N.D.:...Kürt milliyetçiliği bugün önemini kaybediyor mu?
E.S.: Türk milliyetçiliğiyle kıyaslarsak, hayır. Kürt milliyetçiliği AB sürecinde konumunu kaybetmiyor. Bunun da nedeni, Türkiye’de Kürtler uzun yıllar yok sayıldı...milliyetçiliğin şimdi birdenbire ortadan kalkması mümkün değil.

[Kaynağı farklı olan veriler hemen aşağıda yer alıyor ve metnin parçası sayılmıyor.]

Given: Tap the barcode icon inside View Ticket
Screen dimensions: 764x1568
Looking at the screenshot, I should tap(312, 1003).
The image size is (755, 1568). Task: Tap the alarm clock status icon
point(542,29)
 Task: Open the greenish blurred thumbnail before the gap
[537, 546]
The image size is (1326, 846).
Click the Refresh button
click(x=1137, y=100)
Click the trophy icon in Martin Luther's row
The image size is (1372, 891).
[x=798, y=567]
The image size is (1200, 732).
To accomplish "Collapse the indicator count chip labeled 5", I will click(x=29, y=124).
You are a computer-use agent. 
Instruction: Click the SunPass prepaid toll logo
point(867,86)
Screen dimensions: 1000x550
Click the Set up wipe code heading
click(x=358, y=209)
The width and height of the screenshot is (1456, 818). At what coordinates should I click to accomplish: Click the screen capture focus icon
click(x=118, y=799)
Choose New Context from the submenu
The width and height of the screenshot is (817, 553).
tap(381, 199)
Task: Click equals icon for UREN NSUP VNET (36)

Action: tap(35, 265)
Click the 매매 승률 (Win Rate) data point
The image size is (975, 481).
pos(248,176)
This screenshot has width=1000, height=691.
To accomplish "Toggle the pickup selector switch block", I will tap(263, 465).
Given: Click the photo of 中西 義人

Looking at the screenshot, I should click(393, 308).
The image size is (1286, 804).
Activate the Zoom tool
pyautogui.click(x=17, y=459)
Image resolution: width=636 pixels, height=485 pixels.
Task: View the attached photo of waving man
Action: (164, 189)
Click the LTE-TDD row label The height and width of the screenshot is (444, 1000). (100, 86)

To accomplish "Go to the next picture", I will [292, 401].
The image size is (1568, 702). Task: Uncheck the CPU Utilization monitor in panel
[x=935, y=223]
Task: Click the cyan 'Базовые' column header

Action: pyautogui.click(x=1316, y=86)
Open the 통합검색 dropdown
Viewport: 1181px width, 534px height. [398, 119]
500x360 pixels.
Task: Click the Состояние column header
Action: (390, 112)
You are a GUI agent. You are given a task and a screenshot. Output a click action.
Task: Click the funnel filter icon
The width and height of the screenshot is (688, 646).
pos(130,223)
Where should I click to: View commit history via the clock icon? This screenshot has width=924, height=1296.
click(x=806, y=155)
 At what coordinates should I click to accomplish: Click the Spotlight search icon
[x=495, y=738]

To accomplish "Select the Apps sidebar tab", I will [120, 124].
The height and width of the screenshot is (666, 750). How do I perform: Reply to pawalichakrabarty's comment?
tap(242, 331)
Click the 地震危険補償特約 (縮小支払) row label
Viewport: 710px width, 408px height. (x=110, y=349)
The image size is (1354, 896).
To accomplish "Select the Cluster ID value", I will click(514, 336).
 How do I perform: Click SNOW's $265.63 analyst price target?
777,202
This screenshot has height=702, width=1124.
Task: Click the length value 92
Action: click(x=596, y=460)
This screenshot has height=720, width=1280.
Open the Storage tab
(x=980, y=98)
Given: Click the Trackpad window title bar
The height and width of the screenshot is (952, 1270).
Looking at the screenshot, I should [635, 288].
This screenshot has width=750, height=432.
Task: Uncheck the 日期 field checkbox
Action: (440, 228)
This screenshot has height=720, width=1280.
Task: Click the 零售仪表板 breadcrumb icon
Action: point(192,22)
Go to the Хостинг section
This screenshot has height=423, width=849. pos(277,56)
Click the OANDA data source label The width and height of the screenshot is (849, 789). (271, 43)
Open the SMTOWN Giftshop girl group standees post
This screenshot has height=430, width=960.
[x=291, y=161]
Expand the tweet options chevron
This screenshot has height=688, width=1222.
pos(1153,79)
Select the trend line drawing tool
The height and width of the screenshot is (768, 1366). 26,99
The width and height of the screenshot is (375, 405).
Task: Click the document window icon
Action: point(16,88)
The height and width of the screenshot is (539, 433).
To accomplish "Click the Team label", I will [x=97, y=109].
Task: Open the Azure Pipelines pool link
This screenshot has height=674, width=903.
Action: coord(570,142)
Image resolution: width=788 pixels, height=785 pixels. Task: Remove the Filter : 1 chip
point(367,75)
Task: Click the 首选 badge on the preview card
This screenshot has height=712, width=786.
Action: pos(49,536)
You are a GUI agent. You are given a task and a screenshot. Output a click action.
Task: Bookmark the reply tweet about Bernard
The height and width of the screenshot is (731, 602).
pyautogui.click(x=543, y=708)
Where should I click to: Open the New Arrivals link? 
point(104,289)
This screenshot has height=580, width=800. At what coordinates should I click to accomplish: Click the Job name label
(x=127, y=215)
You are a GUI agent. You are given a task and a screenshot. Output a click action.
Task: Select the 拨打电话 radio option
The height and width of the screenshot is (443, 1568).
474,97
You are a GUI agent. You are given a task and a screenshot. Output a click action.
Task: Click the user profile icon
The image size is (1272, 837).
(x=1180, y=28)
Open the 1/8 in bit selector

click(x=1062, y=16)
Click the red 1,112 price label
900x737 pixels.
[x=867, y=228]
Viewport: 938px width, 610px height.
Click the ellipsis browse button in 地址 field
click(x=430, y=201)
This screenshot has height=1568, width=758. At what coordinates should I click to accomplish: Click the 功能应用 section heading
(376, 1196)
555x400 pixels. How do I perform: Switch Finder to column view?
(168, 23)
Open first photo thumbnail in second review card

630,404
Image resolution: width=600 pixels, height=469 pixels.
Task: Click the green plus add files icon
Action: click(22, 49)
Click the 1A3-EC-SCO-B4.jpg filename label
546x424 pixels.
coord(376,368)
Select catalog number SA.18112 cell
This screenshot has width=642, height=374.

...Açık konuşalım. Kürt aydınları tabii ki devletten baskı gördü. Ama onlar, PKK’dan ve Kongra-Gel’den de baskı gördü. Kürtler arasında farklı fikirler tartışılamadı, düşünceler açıkça dile getirilemedi...
* * *
N.D.:...Kürt aydını silahlı mücadeleye yeterince tepki gösteriyor mu?..
E.S.: Hayır, ama rahatsız olanlar var. Çünkü silahlı eylemler, bundan sonra Kürt meselesinin çözümüne katkı sağlamayacak. Uzun yıllar yaşanan çatışma...en büyük yıkımı ve kötülüğü Kürtlere yaptı...
...somut konuşursak... Kürtler arasında, Kongra-Gel’in dışında kuvvetli bir politik hareket yok... Kongra-Gel’in lideri cezaevinde. Abdullah Öcalan (adına yayınlanan metinlerde) çelişkiler görüyorum... Öcalan’ın kafasında tam ne var bilemiyorum ama kafasının karışık olduğu her halinden belli.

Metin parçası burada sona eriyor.